▸ **Task instructions**: Exactly as written, transcribe the data that follows.
[Records supplied — start]
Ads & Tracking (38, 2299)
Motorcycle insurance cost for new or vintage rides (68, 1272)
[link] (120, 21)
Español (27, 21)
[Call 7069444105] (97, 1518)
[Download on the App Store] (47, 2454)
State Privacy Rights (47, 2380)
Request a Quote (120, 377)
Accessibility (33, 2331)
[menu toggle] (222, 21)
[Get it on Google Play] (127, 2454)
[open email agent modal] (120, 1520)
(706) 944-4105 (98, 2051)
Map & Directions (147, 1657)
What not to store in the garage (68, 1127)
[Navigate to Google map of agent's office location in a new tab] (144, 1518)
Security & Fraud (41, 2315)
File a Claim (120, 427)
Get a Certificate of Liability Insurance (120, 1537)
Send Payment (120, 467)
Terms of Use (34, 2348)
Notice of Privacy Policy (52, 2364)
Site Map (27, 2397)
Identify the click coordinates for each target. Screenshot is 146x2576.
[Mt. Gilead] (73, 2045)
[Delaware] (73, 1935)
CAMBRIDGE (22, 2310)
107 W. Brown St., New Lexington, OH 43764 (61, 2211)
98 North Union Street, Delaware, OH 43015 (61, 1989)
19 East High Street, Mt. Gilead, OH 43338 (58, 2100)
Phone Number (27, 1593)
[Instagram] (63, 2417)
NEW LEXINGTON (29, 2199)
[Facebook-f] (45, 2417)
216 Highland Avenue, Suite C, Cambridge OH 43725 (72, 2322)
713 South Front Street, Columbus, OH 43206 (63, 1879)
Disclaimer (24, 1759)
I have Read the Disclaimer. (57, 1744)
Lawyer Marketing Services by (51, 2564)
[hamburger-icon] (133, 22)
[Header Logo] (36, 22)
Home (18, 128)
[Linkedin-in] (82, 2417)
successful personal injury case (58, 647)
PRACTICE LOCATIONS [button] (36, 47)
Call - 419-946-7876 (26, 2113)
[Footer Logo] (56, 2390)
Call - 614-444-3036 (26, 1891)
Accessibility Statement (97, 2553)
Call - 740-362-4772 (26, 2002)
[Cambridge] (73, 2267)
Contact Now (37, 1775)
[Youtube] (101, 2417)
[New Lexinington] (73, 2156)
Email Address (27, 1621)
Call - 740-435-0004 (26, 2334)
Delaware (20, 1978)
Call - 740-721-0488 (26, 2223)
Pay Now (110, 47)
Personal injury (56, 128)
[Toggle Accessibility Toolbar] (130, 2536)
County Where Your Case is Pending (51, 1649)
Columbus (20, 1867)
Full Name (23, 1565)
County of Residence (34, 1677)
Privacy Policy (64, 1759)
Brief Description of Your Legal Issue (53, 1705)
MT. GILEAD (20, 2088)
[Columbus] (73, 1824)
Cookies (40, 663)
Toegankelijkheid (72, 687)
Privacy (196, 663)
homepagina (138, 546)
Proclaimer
[Records supplied — finish]
▸ **Expected answer**:
Ads & Tracking (38, 2299)
Motorcycle insurance cost for new or vintage rides (68, 1272)
[link] (120, 21)
Español (27, 21)
[Call 7069444105] (97, 1518)
[Download on the App Store] (47, 2454)
State Privacy Rights (47, 2380)
Request a Quote (120, 377)
Accessibility (33, 2331)
[menu toggle] (222, 21)
[Get it on Google Play] (127, 2454)
[open email agent modal] (120, 1520)
(706) 944-4105 (98, 2051)
Map & Directions (147, 1657)
What not to store in the garage (68, 1127)
[Navigate to Google map of agent's office location in a new tab] (144, 1518)
Security & Fraud (41, 2315)
File a Claim (120, 427)
Get a Certificate of Liability Insurance (120, 1537)
Send Payment (120, 467)
Terms of Use (34, 2348)
Notice of Privacy Policy (52, 2364)
Site Map (27, 2397)
Identify the click coordinates for each target. Screenshot is 146x2576.
[Mt. Gilead] (73, 2045)
[Delaware] (73, 1935)
CAMBRIDGE (22, 2310)
107 W. Brown St., New Lexington, OH 43764 (61, 2211)
98 North Union Street, Delaware, OH 43015 (61, 1989)
19 East High Street, Mt. Gilead, OH 43338 (58, 2100)
Phone Number (27, 1593)
[Instagram] (63, 2417)
NEW LEXINGTON (29, 2199)
[Facebook-f] (45, 2417)
216 Highland Avenue, Suite C, Cambridge OH 43725 (72, 2322)
713 South Front Street, Columbus, OH 43206 (63, 1879)
Disclaimer (24, 1759)
I have Read the Disclaimer. (57, 1744)
Lawyer Marketing Services by (51, 2564)
[hamburger-icon] (133, 22)
[Header Logo] (36, 22)
Home (18, 128)
[Linkedin-in] (82, 2417)
successful personal injury case (58, 647)
PRACTICE LOCATIONS [button] (36, 47)
Call - 419-946-7876 (26, 2113)
[Footer Logo] (56, 2390)
Call - 614-444-3036 (26, 1891)
Accessibility Statement (97, 2553)
Call - 740-362-4772 (26, 2002)
[Cambridge] (73, 2267)
Contact Now (37, 1775)
[Youtube] (101, 2417)
[New Lexinington] (73, 2156)
Email Address (27, 1621)
Call - 740-435-0004 (26, 2334)
Delaware (20, 1978)
Call - 740-721-0488 (26, 2223)
Pay Now (110, 47)
Personal injury (56, 128)
[Toggle Accessibility Toolbar] (130, 2536)
County Where Your Case is Pending (51, 1649)
Columbus (20, 1867)
Full Name (23, 1565)
County of Residence (34, 1677)
Privacy Policy (64, 1759)
Brief Description of Your Legal Issue (53, 1705)
MT. GILEAD (20, 2088)
[Columbus] (73, 1824)
Cookies (40, 663)
Toegankelijkheid (72, 687)
Privacy (196, 663)
homepagina (138, 546)
Proclaimer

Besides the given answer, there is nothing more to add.